Generative Pre-Training from Molecules

Published in ChemRxiv, 2021

Recommended citation: Adilov, Sanjar (2021): Generative Pre-Training from Molecules. ChemRxiv. Preprint. doi:10.33774/chemrxiv-2021-5fwjd http://doi.org/10.33774/chemrxiv-2021-5fwjd

Pre-training a multi-task GPT-2 transformer for drug design. Transfer learning with adapter modules for molecular-property prediction and focused molecule generation. [ChemRxiv] [Github]

Abstract

SMILES is a line notation for entering and representing molecules. Being inherently a language construct, it allows estimating molecular data in a self-supervised fashion by employing machine learning methods for natural language processing (NLP). The recent success of attention-based neural networks in NLP has made large-corpora transformer pretraining a de facto standard for learning representations and transferring knowledge to downstream tasks.

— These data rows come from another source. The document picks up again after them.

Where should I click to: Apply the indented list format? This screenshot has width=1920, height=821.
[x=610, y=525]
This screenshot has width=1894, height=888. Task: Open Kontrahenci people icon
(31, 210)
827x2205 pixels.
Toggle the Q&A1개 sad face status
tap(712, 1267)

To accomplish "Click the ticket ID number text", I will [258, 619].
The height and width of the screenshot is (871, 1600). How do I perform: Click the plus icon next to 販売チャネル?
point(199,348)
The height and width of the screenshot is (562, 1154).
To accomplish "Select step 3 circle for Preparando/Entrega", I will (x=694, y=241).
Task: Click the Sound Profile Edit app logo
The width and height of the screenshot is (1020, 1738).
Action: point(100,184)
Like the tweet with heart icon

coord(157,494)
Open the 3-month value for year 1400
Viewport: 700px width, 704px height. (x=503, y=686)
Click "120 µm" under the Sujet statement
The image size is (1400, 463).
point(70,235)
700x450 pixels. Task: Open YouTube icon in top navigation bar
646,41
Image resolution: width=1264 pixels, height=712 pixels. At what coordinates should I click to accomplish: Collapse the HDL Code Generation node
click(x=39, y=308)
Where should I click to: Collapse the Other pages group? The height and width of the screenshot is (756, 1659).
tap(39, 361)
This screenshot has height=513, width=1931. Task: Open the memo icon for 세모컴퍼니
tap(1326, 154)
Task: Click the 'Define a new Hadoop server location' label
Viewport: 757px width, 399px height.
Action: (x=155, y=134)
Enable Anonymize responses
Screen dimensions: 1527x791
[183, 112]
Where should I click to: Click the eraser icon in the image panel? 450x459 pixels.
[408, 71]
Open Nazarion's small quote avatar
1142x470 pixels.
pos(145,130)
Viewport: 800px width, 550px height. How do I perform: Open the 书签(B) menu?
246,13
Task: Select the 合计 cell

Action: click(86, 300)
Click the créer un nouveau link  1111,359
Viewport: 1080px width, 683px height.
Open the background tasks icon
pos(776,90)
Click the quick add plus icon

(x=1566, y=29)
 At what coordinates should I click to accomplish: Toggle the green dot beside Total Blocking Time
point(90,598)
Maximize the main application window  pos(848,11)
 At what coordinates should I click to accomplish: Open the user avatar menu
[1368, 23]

In this work, we attempt to adapt transformer capabilities to a large SMILES corpus by constructing a GPT-2-like language model. We experimentally show that a pretrained causal transformer captures general knowledge that can be successfully transferred to such downstream tasks as focused molecule generation and single-/multi-output molecular-property prediction. For each task, we freeze model parameters and attach trainable lightweight networks between attention blocks—adapters—as alternative to fine-tuning. With a relatively modest setup, our transformer outperforms the recently proposed ChemBERTa transformer and approaches state-of-the-art MoleculeNet and Chemprop results. Overall, transformers pretrained on SMILES corpora are promising alternatives that do not require handcrafted feature engineering, make few assumptions about structure of data, and scale well with the pretraining data size.